Da stellt sich doch die Frage, was ist eigentlich der Referenzwert, das familiäre Milieu, dem er entstammt, war seine Vita bislang nur durch Gosse gekennzeichnet, dass ihm dieser Mann mit diesem gesellschaftlichen Status wie „Heimat“ vorkam?
Wissen Sie, mein Berufseinstieg 1968 erfolgte in einem Heim der öffentlichen Erziehung des Landschaftsverbandes Rheinland, in dem sich „verhaltensauffällige“ Jugendliche bis zu einem Volljährigkeitsalter von damals 21 Jahren befanden. Die entwichen auch schon mal, trampten nach Köln und sammelten innerhalb eines Tages auf der Hohe Straße mal eben 200 DM ein („Haste mal ne Mark für mich“). Andere wiederum überließen sich Homosexuellen. Ein Jugendlicher wanderte mit einem Mann in die USA aus, kam dann volljährig zurück, um sich seinen Pass abzuholen.
Und ich erlaube mir zudem, auch an die Zeit zu erinnern, als der grüne Daniel Cohn-Bendit u.a. offen für Pädophilie warben: "Die Debatte um Pädosexualität ist ein Teil der grünen Geschichte, und es ist klar, dass die Grünen an dieser Stelle mehr Offenheit gezeigt haben, als ihnen heute recht ist."
Guten Abend Frau Baureithel!
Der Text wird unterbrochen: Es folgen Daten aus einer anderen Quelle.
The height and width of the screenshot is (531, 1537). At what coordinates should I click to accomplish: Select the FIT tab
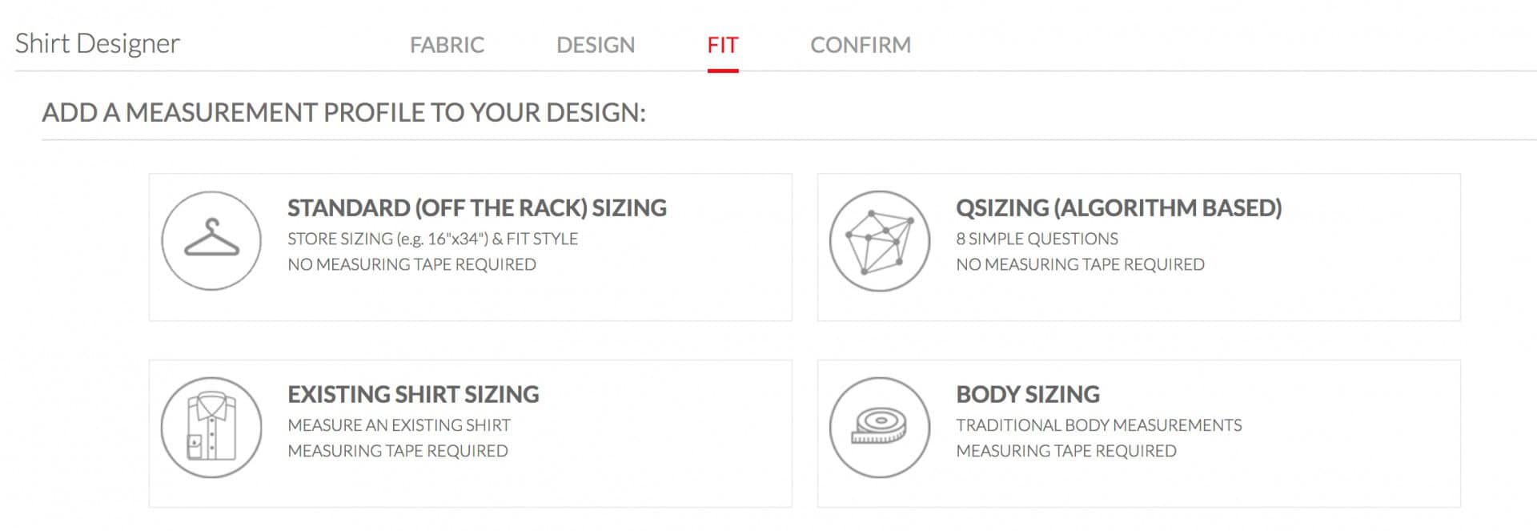723,45
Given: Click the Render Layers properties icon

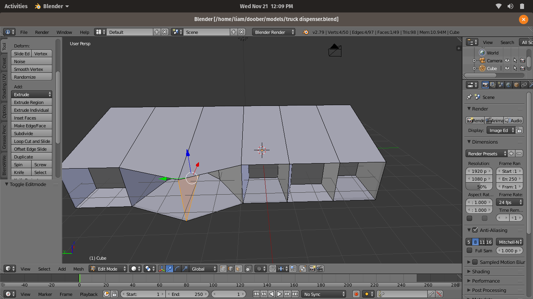Looking at the screenshot, I should (493, 85).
Ich finde Ihre Wortwahl - Selbstberuhigung- richtig gut. Nein, ich denke nicht, daß die Strafverschärfung eher und vollständiger die Täter ( eingeschlossen sind darin auch Frauen) findet. Das geht , denke ich, fast nur über die Sensibilisierung, wie erkenne ich was....Das Thema und die Grünen ist ja bekannt.Ich persönlich war sehr über den systematischen Mißbrauch in der Odenwaldschule erschrocken. Und schon da hatte die Taktik- kann ja nicht sein, ist ja eine anerkannte Schule System, ähnlich zu setzen mit , wem das Jugendamt ein Kind oder Kinder in Pflege gibt.Da frage ich mich, wo haben die ihren psychologischen Blick, ihre Kenntnis- haben die betreffenden Personen ihre Ausbildung in Abwesenheit gemacht und sich von Mitschriften gebildet.Dann muß verpflichtend sein, daß 2Personen der entsprechenden Behörde zur Begutachtung herangezogen werden mit mindestend so und sovielen Fällen.Ja ist dann auch wieder eine Personalfrage.